It wasn`t as responsible, after all I had spent a year fitting tyres and repairing punctures and balancing wheels on cars that might then be driven at high speed on the newly opened Motorways.

In fact for the first year in my new job I wrote Giro Cheques, by hand, in an office of The Ministry of Pensions and National Insurance.

I was a Clerical Assistant and when I wasn`t writing Giro Cheques I was filing which is how I once found two files, both paying full benefits to the same gentleman, once under his first  name and once under his second.

But because my first job was weekly paid and my second monthly I had a major difficulty during the first month in my new job.

I still had to pay my Board and Lodging, but because my Mum was my landlady we were able to come to an amicable arrangement, so i wasn´t thrown out or made to go hungry.

But because my pay was a month in arrears it meant that for four long weeks I had to stretch my pound and make it last four times as long as it had ever had to it.

I think that even now fifty years later I am still catching up!

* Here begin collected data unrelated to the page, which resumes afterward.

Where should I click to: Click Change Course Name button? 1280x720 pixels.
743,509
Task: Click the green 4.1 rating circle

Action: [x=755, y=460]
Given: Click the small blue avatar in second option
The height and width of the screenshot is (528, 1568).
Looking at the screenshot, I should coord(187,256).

Now I am retired and when I rang the pension service to ask if I qualified for a state pension they confirmed that I did and then told me what amount would be paid each month.

But I was ready for them.

The pension is also paid in arrears so the first payment when it arrives has sat in a Government account earning interest for four weeks, whilst I scrabble around buying food and paying my utility bills on credit for which I am charged.

No, as I said I was ready for them, they trained me well in the MPNI, I had read the small print, so as politely as I might I said, very clearly, I would like it paid weekly.

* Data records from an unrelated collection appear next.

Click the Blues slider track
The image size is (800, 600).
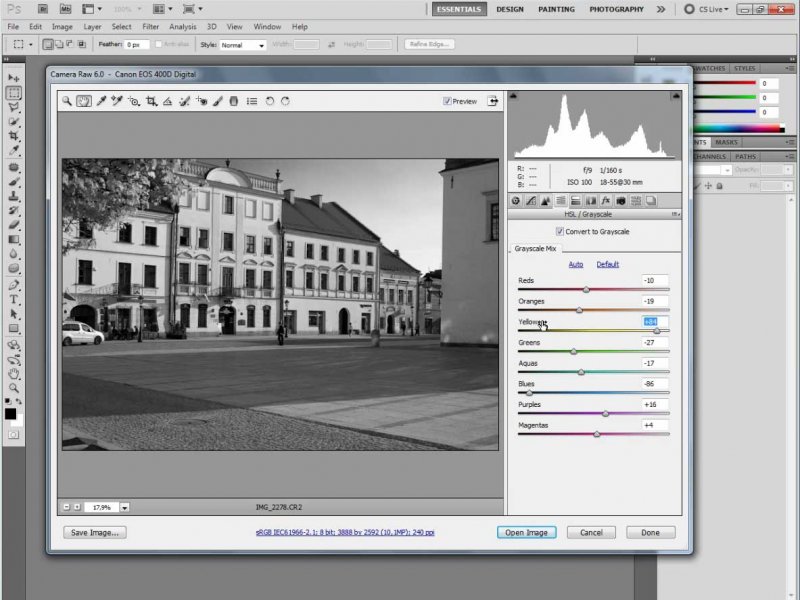pos(593,393)
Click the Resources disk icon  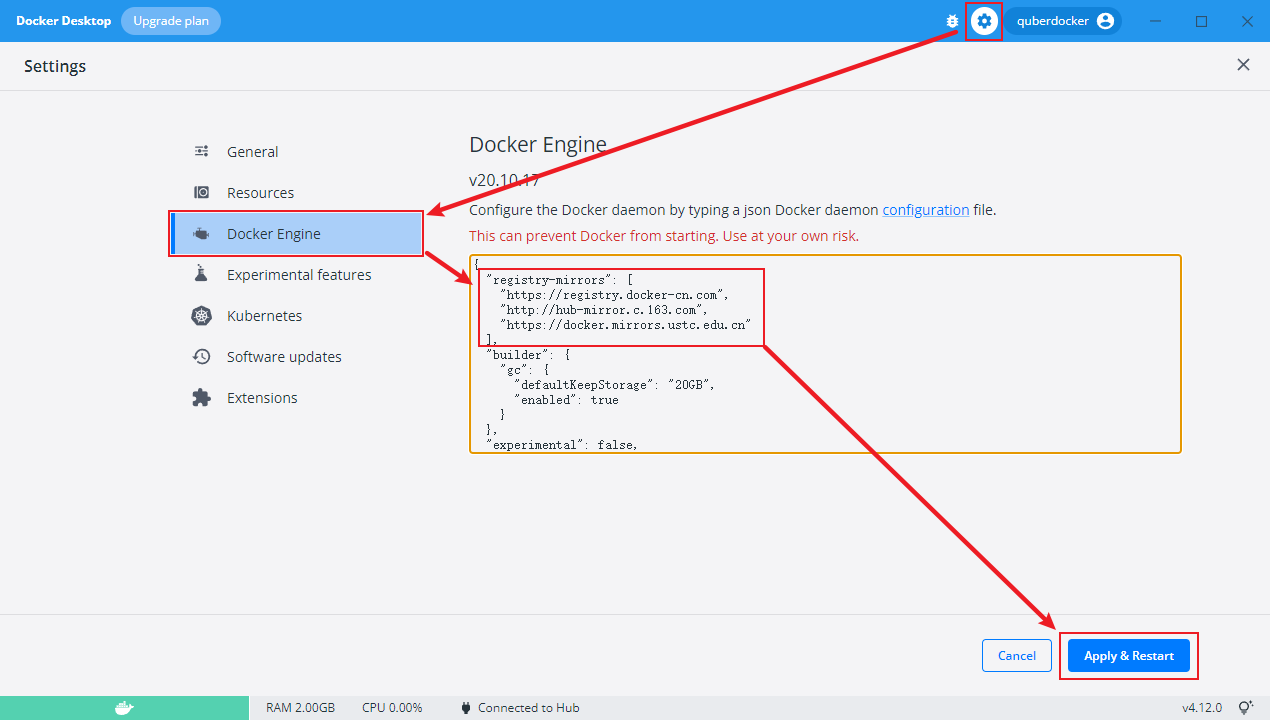(x=201, y=193)
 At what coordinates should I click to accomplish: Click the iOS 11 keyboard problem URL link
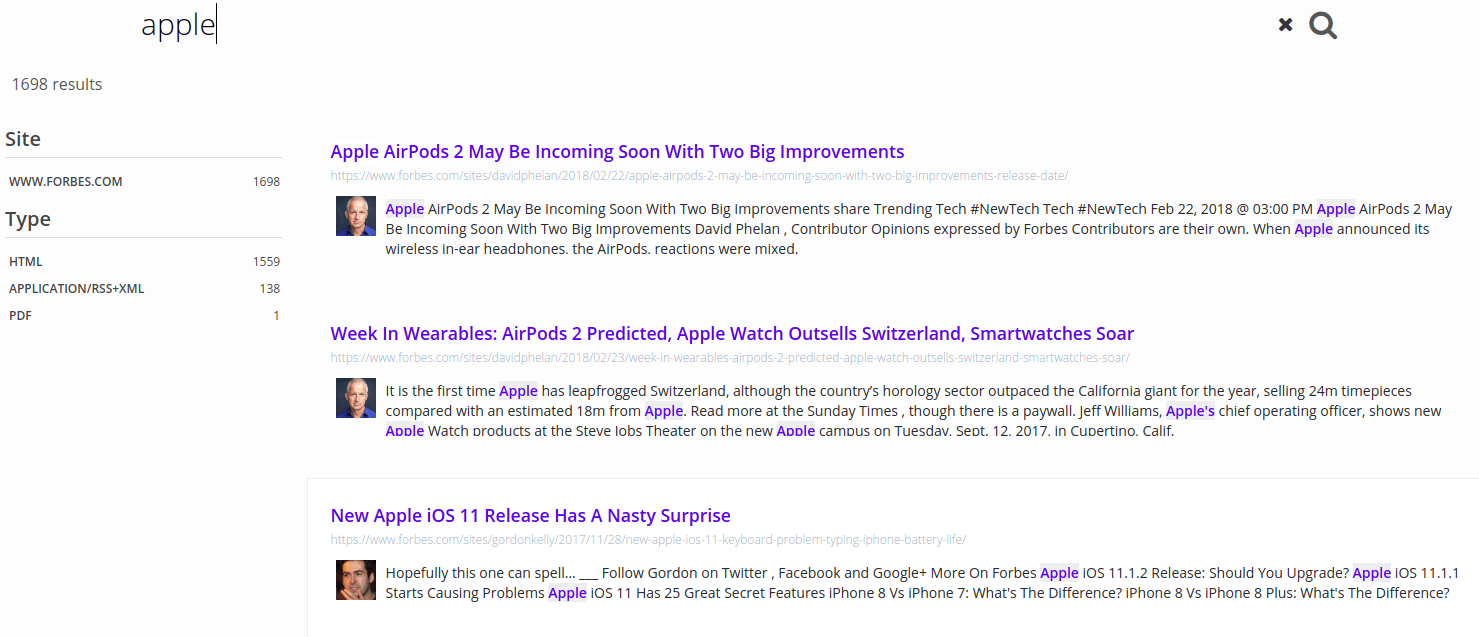[x=648, y=540]
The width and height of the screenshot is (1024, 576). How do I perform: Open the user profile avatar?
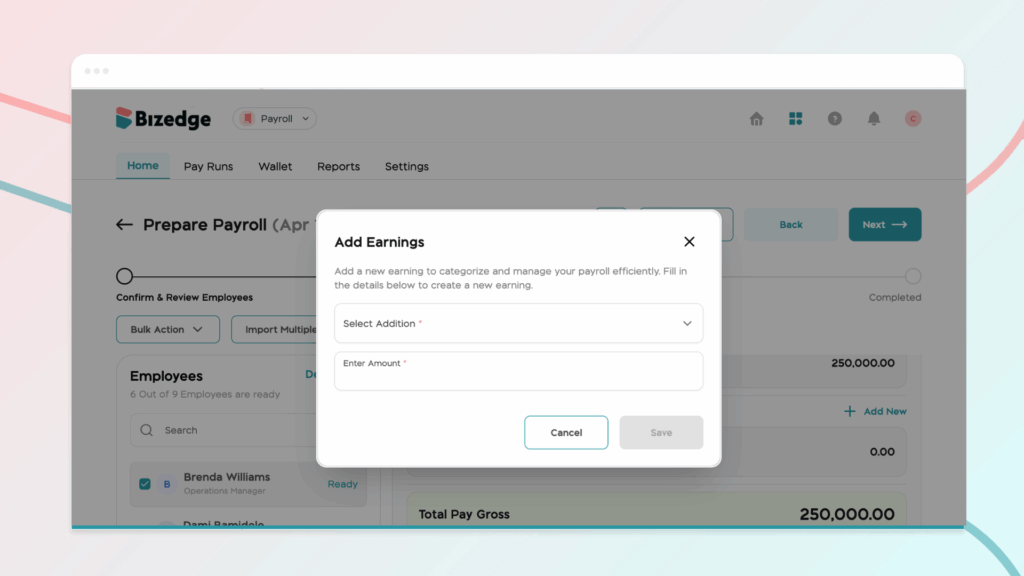[912, 119]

I could hear the clerk wriggling, she tried to persuade me that monthly was the preferred method but I stuck to my guns.

So it was agreed I could and would be paid weekly.

So fifty years after first starting work I am back to being paid weekly and wonderful it is.

Apart from the satisfying clunk of the money bag dropping into my bank account every seven days it means that if I run out of Gin I only have to survive for seven days before I can replace the empty bottle with a full one.

But all this is about to change.

Mr Duncan Smith, who I doubt has ever been paid weekly and therefore has no understanding of the value to the person living on a low income or fixed wage of the reassurance that knowing that the next payment is due sooner than later.

As for people without a bank account who take their pension books to the Post Office even more reassuring is knowing that the cash is negotiable and the conversation with your neighbour can lift your spirits on a cold Monday morning whilst queueing for the Post office to open.

But Mr Duncan Smith´s focus is not on the poor or the elderly, his battle cry is efficiency.

So for now there is a stand off between a wide range of charities seeking to protect the interests of the poorest including the elderly and children in families and Minister who is driving forward changes that will harm those very people, all in the interests of efficiency.

There`s making work pay by making it more attractive, more rewarding, lowering the threshold for the disabled, offering better training for the unskilled and improving the routes by which people can enter work and making sure that the jobs are out there.

Or there is making work pay by reducing benefits, making it harder to live on benefits and harder and more degrading to claim benefits, this is the preferred route for Mr Smith.

Of course popular opinion has swung behind him, there is a strong groundswell of opinion that hate´s `benefit scroungers`, I don´t see it that way at all.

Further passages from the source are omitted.